__Required action__
Please return the lines below verbatim, beginning at the one that has "The image size is (743, 409)." and stopping after the one that has "Click the unplayed", and add no other lines.

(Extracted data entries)
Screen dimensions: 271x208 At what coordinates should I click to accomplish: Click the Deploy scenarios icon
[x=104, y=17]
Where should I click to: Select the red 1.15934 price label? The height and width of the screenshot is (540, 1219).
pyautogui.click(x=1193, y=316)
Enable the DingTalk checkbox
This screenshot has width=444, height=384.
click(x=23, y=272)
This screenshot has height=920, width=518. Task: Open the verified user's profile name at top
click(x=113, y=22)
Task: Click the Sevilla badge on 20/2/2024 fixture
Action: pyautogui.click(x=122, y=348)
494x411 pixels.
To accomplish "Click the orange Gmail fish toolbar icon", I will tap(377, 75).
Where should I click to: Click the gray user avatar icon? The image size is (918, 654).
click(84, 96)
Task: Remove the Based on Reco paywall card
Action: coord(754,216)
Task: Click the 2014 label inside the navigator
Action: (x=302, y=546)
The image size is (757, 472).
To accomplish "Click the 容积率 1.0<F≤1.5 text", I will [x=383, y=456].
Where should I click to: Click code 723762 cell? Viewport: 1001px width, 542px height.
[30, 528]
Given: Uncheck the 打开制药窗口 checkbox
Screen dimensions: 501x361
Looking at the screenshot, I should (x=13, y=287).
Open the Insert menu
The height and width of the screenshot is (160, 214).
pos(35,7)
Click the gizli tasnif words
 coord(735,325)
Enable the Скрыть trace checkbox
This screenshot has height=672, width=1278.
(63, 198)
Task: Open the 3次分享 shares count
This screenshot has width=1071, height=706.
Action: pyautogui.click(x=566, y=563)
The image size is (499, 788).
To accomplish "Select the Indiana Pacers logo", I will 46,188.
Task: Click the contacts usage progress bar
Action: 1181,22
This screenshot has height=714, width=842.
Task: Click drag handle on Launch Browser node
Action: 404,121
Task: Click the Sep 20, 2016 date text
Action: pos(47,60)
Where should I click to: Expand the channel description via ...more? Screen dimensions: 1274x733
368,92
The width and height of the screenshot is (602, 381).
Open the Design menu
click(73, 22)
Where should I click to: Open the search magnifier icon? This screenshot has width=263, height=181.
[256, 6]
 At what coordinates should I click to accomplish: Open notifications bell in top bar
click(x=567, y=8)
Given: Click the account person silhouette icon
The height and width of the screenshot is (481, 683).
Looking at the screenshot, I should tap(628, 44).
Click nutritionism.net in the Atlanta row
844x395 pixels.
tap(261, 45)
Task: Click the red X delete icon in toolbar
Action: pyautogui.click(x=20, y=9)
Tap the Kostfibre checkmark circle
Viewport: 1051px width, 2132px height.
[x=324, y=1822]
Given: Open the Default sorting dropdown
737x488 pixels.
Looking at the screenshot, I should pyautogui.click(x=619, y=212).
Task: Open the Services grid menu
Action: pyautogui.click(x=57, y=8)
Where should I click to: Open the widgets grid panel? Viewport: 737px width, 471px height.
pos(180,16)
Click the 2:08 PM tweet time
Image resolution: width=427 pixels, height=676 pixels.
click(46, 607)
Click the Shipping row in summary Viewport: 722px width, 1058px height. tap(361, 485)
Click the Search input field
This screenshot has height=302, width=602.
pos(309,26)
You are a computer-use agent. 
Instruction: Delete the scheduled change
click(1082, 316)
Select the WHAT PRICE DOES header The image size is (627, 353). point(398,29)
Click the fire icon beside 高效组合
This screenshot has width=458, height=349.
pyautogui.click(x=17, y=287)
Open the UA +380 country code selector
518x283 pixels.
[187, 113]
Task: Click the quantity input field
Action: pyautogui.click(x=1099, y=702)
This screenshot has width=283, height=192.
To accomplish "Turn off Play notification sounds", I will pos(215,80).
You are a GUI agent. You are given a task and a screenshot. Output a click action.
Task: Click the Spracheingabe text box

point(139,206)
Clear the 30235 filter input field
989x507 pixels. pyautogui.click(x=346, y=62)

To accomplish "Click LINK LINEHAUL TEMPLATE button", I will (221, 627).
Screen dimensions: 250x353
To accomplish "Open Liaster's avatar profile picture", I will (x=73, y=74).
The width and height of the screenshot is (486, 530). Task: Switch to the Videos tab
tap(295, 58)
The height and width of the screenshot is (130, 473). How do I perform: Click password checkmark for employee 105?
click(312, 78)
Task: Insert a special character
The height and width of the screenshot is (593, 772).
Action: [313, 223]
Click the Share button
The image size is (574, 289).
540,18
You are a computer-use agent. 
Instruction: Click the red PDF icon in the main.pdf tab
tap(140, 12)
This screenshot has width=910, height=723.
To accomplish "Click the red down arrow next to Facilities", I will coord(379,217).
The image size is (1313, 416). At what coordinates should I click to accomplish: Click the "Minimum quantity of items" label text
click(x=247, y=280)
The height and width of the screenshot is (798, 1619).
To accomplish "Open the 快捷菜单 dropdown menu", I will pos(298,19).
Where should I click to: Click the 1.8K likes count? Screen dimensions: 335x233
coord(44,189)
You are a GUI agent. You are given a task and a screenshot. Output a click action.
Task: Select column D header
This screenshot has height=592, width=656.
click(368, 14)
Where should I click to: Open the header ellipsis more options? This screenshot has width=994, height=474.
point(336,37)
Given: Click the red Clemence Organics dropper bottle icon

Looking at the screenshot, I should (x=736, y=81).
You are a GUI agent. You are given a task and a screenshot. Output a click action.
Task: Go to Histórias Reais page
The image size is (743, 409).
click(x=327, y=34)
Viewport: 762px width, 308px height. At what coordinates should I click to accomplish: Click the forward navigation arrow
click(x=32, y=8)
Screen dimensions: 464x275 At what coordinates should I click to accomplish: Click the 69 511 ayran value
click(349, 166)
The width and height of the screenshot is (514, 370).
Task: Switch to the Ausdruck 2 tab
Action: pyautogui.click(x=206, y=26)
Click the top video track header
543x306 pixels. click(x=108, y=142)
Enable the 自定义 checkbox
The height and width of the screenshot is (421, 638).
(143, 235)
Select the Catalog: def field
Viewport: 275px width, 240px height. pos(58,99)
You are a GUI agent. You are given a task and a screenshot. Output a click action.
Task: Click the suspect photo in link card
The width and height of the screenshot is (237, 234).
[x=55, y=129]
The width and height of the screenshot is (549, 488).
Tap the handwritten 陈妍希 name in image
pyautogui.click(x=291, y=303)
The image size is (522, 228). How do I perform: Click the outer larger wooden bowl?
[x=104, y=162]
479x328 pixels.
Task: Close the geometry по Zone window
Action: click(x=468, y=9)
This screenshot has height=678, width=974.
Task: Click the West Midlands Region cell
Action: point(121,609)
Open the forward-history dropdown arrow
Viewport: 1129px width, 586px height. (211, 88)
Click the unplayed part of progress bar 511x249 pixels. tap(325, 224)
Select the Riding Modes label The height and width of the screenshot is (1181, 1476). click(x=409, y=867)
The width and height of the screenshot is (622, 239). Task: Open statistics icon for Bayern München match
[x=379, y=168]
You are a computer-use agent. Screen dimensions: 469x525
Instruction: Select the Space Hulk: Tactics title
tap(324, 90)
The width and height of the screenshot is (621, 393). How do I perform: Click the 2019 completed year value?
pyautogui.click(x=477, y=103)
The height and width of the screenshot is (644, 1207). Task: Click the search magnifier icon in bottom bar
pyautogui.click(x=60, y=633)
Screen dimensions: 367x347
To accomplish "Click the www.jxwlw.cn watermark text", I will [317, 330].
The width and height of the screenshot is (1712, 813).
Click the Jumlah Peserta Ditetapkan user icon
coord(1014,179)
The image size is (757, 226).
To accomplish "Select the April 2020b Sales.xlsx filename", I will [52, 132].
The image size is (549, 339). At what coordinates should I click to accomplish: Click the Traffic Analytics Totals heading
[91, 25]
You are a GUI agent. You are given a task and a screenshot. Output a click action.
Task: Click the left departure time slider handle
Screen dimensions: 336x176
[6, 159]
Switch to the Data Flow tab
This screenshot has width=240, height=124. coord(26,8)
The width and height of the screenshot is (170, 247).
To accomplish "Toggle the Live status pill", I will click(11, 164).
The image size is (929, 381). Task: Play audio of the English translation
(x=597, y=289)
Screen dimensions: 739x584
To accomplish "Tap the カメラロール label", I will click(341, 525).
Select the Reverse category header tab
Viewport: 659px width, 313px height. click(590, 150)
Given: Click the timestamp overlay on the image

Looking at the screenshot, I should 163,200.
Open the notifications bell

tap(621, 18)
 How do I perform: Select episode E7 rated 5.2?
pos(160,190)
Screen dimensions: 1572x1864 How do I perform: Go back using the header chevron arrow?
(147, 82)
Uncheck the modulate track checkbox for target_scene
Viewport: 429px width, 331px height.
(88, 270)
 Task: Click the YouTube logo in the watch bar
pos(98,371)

__The completed task__
The image size is (743, 409).
click(x=327, y=34)
Viewport: 762px width, 308px height. At what coordinates should I click to accomplish: Click the forward navigation arrow
click(x=32, y=8)
Screen dimensions: 464x275 At what coordinates should I click to accomplish: Click the 69 511 ayran value
click(349, 166)
The width and height of the screenshot is (514, 370).
Task: Switch to the Ausdruck 2 tab
Action: pyautogui.click(x=206, y=26)
Click the top video track header
543x306 pixels. click(x=108, y=142)
Enable the 自定义 checkbox
The height and width of the screenshot is (421, 638).
(143, 235)
Select the Catalog: def field
Viewport: 275px width, 240px height. pos(58,99)
You are a GUI agent. You are given a task and a screenshot. Output a click action.
Task: Click the suspect photo in link card
The width and height of the screenshot is (237, 234).
[x=55, y=129]
The width and height of the screenshot is (549, 488).
Tap the handwritten 陈妍希 name in image
pyautogui.click(x=291, y=303)
The image size is (522, 228). How do I perform: Click the outer larger wooden bowl?
[x=104, y=162]
479x328 pixels.
Task: Close the geometry по Zone window
Action: click(x=468, y=9)
This screenshot has height=678, width=974.
Task: Click the West Midlands Region cell
Action: point(121,609)
Open the forward-history dropdown arrow
Viewport: 1129px width, 586px height. (211, 88)
Click the unplayed part of progress bar 511x249 pixels. tap(325, 224)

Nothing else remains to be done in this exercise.